UNIVERSITY PARK, Pa. — Eduardo Navas, associate research professor of art and digital arts and media design in the Penn State College of Arts and Architecture’s School of Visual Arts, has co-edited and co-authored the second edition of “The Routledge Companion to Remix Studies.”
The book approaches remix studies, which became a field of academic study in the early 2000s, from various angles, including sections on history, aesthetics, ethics, politics and practice, and it offers theoretical chapters alongside case studies of remix projects.
The first edition was released in 2015. For the second edition, 10 chapters were added for a total of 50. Other chapters were revised, and those that were not revised have a preface updating the chapters' relevance. Many of the new chapters focus on artificial intelligence.
“It is very special to have the book published in 2025 because now that remix studies is more recognized as an interdisciplinary research area, people can relate to the second volume with a better sense of the long-term relevance of the chapters that are included,” Navas said.
As an organic international movement, remix culture originated in the popular music culture of the 1970s and has since grown into a rich cultural activity encompassing numerous forms of media. The act of recombining preexisting material continues to bring up pressing questions of authenticity, reception, authorship, copyright and the techno-politics of media activism, especially with the emergence of artificial intelligence, which relies on remix methods and principles for content production.

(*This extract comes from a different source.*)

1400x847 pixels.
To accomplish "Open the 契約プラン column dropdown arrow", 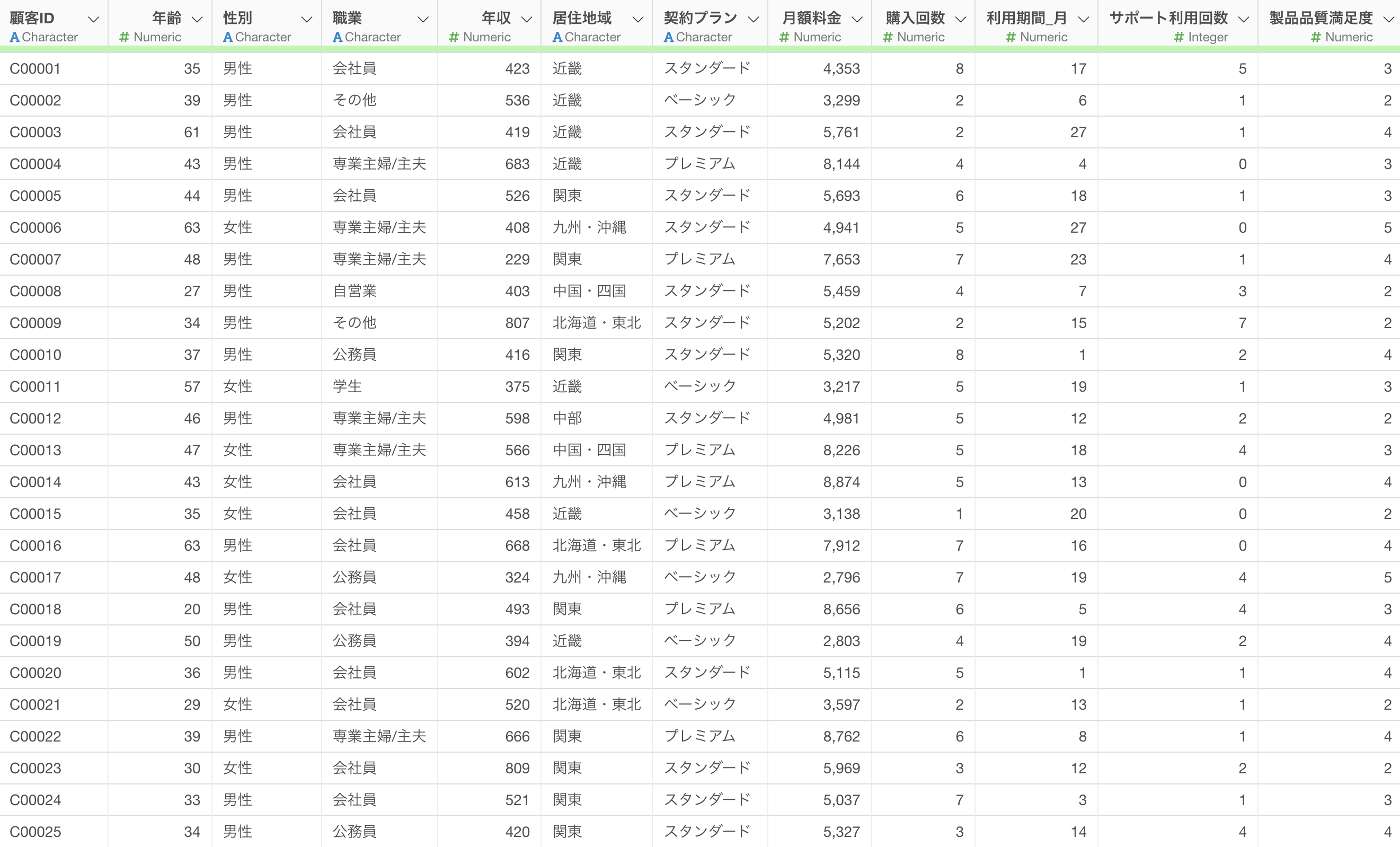I will pos(754,19).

Navas embraced remix as part of his art practice, and eventually it became the focus of his scholarly research. Through his work, he became part of an international community, and along with the co-editors of the book, Owen Gallagher and xtine burrough, developed the proposal for the book.
The book includes a collaborative chapter titled, "Remix Analytic Methods: A Collaborative Approach to Time-Based Media Analysis," written by Navas with data scientists Robbie Fraleigh and Kory J. Blose, from the Penn State Applied Research Lab, as well as music analyst and pianist Alexander Korte.
The chapter also includes research by visiting scholar Eduardo de Moura, who did research under Navas's supervision in 2018. De Moura is now professor of applied linguistics and data scientist at the University of São Paulo. Another contributor to the chapter, who collaborated with Navas while he was a doctoral candidate, is Luke Meeken, now a Penn State art education doctoral alumnus and assistant professor in art education at Miami University of Ohio.
The volume also includes a sole-authored chapter by Heidi Biggs, a Penn State College of IST doctoral alumna and assistant professor at Georgia Tech’s School of Literature, Media, and Communication, who worked with Navas during their dissertation.
“The Routledge Companion to Remix Studies,” is available through Penn State University Libraries.